* **What the exercise asks**: The answer must be every line from the listing that holds the string "will".

|---|

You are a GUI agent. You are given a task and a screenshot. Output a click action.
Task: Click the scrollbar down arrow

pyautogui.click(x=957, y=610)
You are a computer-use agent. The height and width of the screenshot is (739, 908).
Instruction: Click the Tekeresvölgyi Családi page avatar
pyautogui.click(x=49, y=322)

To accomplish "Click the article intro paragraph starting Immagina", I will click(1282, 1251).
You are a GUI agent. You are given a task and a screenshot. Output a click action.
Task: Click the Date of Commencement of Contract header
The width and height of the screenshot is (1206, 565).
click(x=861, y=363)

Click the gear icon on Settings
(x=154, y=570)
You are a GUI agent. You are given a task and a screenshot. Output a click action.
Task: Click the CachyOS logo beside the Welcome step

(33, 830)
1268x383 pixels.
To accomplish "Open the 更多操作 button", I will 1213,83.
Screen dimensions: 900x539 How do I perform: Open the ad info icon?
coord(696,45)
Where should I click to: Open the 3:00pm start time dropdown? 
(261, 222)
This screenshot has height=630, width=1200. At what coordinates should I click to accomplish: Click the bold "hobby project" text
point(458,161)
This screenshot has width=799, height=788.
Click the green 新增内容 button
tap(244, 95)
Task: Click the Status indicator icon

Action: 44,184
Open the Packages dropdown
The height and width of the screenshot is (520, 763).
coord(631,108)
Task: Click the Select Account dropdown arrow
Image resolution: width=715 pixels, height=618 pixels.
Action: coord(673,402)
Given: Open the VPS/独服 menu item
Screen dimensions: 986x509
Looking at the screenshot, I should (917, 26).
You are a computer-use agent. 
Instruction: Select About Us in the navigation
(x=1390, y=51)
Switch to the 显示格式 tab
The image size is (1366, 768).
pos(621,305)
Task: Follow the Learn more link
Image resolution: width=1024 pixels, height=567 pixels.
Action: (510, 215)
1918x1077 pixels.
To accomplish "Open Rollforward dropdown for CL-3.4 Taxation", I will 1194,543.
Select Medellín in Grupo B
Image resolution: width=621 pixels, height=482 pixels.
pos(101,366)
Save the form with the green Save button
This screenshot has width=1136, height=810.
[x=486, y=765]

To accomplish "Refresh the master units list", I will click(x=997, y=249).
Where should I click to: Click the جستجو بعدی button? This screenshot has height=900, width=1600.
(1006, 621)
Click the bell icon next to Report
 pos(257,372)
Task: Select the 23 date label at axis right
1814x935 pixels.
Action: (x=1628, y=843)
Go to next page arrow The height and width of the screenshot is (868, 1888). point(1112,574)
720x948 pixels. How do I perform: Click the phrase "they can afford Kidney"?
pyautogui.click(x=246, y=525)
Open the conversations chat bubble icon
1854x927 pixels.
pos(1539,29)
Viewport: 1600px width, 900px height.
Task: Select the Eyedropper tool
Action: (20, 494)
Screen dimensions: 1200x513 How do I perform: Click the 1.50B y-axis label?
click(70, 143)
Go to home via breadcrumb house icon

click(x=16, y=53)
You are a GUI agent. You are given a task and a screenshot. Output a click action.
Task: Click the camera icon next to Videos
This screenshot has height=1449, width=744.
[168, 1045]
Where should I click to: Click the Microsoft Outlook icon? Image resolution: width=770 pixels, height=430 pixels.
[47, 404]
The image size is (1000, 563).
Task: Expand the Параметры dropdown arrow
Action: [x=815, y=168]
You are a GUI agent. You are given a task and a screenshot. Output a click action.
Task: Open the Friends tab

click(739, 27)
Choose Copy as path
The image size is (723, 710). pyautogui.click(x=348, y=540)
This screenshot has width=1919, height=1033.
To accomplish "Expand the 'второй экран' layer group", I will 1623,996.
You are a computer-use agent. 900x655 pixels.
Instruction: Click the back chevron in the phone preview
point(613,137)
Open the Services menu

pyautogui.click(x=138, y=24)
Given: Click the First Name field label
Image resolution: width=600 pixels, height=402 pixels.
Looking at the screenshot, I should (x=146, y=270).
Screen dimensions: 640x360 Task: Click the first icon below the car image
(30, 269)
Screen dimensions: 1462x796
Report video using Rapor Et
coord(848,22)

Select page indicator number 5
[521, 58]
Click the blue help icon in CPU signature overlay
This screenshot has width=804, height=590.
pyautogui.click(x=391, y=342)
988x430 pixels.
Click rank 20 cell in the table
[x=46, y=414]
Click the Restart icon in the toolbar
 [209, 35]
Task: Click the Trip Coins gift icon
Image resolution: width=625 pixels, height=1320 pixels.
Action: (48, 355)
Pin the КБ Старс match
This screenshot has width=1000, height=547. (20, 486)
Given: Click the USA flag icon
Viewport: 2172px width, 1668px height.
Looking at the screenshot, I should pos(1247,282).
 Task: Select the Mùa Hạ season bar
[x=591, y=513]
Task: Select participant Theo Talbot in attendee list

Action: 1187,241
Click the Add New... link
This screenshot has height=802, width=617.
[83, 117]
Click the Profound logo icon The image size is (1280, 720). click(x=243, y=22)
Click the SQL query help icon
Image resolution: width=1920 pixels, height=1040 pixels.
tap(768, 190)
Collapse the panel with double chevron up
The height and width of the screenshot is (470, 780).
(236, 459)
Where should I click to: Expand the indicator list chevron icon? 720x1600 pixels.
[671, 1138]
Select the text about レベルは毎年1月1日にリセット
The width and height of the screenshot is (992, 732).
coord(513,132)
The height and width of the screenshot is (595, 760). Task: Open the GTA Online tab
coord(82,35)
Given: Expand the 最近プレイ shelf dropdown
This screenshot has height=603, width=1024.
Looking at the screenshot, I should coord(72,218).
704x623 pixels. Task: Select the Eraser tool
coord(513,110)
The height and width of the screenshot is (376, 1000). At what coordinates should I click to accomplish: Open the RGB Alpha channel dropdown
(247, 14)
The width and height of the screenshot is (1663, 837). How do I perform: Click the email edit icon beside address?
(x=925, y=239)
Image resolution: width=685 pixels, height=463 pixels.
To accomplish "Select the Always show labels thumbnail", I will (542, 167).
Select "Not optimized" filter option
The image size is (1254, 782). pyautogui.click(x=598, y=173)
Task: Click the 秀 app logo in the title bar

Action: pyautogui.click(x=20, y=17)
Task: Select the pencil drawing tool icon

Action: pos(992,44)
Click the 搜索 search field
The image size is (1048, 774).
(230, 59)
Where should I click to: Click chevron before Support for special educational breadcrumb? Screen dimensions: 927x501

|---|

* **Response area**:
To accomplish "Click the article intro paragraph starting Immagina", I will click(1282, 1251).
To accomplish "Open the 更多操作 button", I will 1213,83.
To accomplish "Open Rollforward dropdown for CL-3.4 Taxation", I will 1194,543.
To accomplish "Refresh the master units list", I will click(x=997, y=249).
To accomplish "Expand the 'второй экран' layer group", I will 1623,996.
To accomplish "Select the Always show labels thumbnail", I will (542, 167).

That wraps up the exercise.